I wanna be creative start small and simple then work my way up. It is currently summer in South Africa and that means more flesh less clothes, which is good for buying Fabric too. I’ve decided to go with real life models but petite girls still.

So from a distant hope and potential still live here and so far it seems possible. There is though the question of start up capital. I quit my job because i couldn’t stand not being able to afford a living, but now i wont’t be able to start this business off the ground.
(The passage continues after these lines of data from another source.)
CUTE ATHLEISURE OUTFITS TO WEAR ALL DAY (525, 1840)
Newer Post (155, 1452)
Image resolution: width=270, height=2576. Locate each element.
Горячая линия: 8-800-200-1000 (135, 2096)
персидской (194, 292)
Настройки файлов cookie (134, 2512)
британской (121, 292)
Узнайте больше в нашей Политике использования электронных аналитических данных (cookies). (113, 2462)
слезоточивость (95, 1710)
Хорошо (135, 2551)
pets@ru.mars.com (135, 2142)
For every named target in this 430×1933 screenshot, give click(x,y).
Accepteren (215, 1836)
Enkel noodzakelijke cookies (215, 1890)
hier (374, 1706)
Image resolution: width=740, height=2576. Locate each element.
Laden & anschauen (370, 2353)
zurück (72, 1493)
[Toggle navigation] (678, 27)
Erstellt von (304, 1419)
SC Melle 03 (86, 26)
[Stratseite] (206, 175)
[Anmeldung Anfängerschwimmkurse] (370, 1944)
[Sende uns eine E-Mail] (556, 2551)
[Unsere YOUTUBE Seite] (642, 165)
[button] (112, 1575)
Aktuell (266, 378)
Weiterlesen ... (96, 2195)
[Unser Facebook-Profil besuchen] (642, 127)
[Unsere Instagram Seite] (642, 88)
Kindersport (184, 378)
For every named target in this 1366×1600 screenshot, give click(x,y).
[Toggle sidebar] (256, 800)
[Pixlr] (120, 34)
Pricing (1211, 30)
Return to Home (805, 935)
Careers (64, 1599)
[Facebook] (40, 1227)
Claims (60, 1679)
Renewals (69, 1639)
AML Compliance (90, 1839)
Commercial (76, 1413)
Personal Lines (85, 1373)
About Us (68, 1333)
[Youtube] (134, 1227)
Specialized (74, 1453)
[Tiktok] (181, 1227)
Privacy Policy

Well now i guess the heading doesn’t fit the story, i do have hope that everything will work out. But we live in a world where starting a business is for people with a lot of money or a lot of education. Funny story i know a black business man who had neither but currently owns Paarl’s most thriving black owned businesses. It’s not having hope that kills dreams, but being told that there is a specific way to do things in order to make your dreams come true.

So there is no such thing as false hope because when you have it hope will get you where you need to go. Even if taking the road less traveled seems hopeless, if you have hope it will push you to the end of your path.

Day 2

It is literally day 2 and that picture you see is the result of trying without any guidelines. I thought I’d draw my first model without any help and in that way I could look back to see whether I have improved or not.

So I then went on to the only site where you can find a video tutorial on basically anything, YouTube. I found a lot of videos with different ways of drawing a 9 headed model, and they sure made it look easy. The problem is I’m no good at drawing neither am I any good with measurements. It’s only been two days but I still feel like I am right where I began. Which begs the question where did I begin?

A couple of weeks ago I was looking at a dress in a store opposite where I work, oh I have a 9 to 5 job 6 days a week. Anyway the pattern on the fabric of the dress gave me a light bulb moment. I imagined my first design and it was brilliant. I shared with a few of my colleagues and they also thought it was good. In that moment I thought I could make it as a fashion designer. But that dream is slowly fading into dust since I am struggling to draw a simple 9 head model.WIN_20181107_13_23_40_Pro

This is my 100th try from different videos with different designers. Which made me think do I have to be able to draw this in order for me to design clothes? I am a more creative person by imagination, but could I be a designer if I can’t draw? What makes a designer unique to others?

I am known to spread myself too thin when it comes to my dreams but this is one dream I am not letting go.